Data extraction and adequacy

Several variables were annotated from each experimental unit accomplishing the aforesaid inclusion criteria (Table 1). For the inoculation route (InRoute) variable, the term intratracheal (IT) referred to those methods placing the inoculum directly into the trachea, including both endotracheal and transtracheal systems. In regards to M. hyopneumoniae strain (Strain) variable, the term “pool” was applied in those experimental units in which more than one strain were used simultaneously or subsequently to inoculate the animals. In addition, for the additional challenge with other swine pathogens (CoIn), it was considered either when M. hyopneumoniae was co-inoculated before, at the same time or after another bacterial or viral microorganism. Lastly, a major setback of the systematic review process was the fact that different lung lesion scoring systems were used along the different compiled studies. In consequence, recently reported formulae of equivalence were applied to homogenize mean lung lesion scores between experimental units [14]. Thus, all scores were converted into the European Pharmacopoeia score (Ph. Eur., monograph number 04/2013:2448), which expresses the weight percentage of affected lung tissue by MP.

Table 1
Name, description, abbreviation and classification of the variables annotated within experimental units and included in the statistical analyses.

Data analyses

Univariate statistics

Descriptive statistics were used to analyze variables and summarize their main characteristics (Excel 2013 software, Microsoft Office®). Distribution, central tendency and dispersion parameters were calculated for continuous variables whereas frequency distribution bar charts were created for categorical variables.

Multivariate statistics

The contribution of the previously mentioned variables to the experimental induction of MP was assessed through a recursive partitioning analysis via decision tree models construction. Thus, tree-based models were grown and pruned by using the rpart 4.1–10 package [15] in the R software version 3.3.2 [16]. The pruning procedure reduces the size of the original tree, simplifying and facilitating its interpretation and avoiding overfitting data [17, 18]. In the present work, decision trees were pruned according to a complexity parameter (CP), defined as the cost (in terms of relative error reduction) of adding another variable to the model. Hence, models were started with a low CP value (CP = 0.001) and afterwards, the most parsimonious trees were obtained by using the CP obtained from the model with the lower prediction error after 10 cross validations. In addition, 12 experimental units were the minimum number of observations needed to generate a node. Lastly, an overall measure of variable importance (VIP) and the percentage of the observed MP variability, retained in the final and most parsimonious regression tree models, were calculated. A generalized additive model [19], which describes the non-linear relationships via nonparametric smoothing functions, was applied to further investigate associations between variables.

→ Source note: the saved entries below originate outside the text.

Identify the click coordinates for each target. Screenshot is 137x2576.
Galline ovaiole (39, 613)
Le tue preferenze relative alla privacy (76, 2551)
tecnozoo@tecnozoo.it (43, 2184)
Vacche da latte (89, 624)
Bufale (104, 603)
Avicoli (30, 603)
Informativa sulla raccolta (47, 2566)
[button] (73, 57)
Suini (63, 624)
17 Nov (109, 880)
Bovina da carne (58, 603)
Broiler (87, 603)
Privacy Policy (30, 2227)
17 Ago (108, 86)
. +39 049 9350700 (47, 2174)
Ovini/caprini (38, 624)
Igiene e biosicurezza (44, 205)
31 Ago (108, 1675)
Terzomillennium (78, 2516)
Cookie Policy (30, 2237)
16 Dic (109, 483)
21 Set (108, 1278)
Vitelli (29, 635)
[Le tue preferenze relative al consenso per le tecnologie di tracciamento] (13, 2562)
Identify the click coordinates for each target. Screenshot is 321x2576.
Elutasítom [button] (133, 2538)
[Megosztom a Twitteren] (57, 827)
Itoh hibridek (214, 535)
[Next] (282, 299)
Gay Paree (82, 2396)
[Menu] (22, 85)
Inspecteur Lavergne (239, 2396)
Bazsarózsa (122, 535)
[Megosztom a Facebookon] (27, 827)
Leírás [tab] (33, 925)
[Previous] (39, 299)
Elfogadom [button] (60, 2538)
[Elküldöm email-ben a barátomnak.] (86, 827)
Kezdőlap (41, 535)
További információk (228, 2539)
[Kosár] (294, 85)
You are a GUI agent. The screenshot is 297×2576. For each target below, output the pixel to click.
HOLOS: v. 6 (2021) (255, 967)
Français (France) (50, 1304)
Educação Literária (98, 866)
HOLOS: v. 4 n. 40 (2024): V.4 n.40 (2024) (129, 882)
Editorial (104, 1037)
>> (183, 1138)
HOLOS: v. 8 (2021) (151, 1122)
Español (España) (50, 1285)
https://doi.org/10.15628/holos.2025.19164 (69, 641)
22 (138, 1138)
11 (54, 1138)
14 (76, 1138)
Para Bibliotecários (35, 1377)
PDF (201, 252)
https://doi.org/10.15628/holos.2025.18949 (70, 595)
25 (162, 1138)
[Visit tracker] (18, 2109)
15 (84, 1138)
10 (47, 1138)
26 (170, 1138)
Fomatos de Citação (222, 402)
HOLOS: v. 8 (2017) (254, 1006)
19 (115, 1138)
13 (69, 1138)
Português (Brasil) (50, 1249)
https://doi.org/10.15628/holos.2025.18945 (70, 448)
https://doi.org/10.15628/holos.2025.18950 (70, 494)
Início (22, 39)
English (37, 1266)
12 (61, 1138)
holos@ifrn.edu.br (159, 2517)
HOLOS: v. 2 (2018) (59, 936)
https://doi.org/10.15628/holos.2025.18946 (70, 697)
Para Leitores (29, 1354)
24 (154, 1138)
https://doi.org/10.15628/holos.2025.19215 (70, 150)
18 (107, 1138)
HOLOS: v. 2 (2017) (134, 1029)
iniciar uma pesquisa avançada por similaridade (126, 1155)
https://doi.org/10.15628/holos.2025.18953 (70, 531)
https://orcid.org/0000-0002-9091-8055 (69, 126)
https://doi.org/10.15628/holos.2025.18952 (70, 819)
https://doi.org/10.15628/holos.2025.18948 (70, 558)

This model was constructed using the R software 3.3.2 version [16] and the mgcv 1.8–12 package [20].


Included studies

Study selection flow diagram is shown in Fig 1. Electronic search in Medline®/PubMed® database produced an initial list of 643 references until 1990 (last entry in May 2016). An additional article written in Chinese was identified in other sources [21]. Examination of titles, abstracts and reference lists in the retrieved articles led to a preliminary list of 142 potentially relevant studies (M. hyopneumoniae experimental inoculations reported), which, after removal of duplicities, were reduced to 136. After examination of full text, 85 studies, including a total of 261 experimental units, complied with the inclusion criteria and therefore, they were included in the analyses.

Fig 1
Flowchart depicting the flow of information (records identified, included and excluded) through the different phases of the systematic revision.

Descriptive analysis

Since different variables were specified in each experimental unit, the number of experimental units considered for the analyses differed between variables. Main descriptive statistics calculated for continuous variables and the number of experimental units considered for each variable is summarized in Table 2, whereas frequency distribution bar charts for categorical variables are shown in Fig 2. Only those strains appearing in at least three experimental units not coming from the same study were considered for analyses. Fig 3 displays the frequency distribution bar chart of considered M. hyopneumoniae strains together with an alphanumerical reference and the countries where they were used.

Fig 2
Frequency distribution bar charts of SerNeg (A), ASource (B), InRoute (C), InType (D) and CoIn (E) categorical variables.
Fig 3
Frequency distribution bar chart along experimental units of those well-defined M. hyopneumoniae strains, the given alphanumerical reference and the countries where their use has been reported.
Table 2
Descriptive statistics calculated for continuous variables within each experimental unit and the number of experimental units considered for each variable.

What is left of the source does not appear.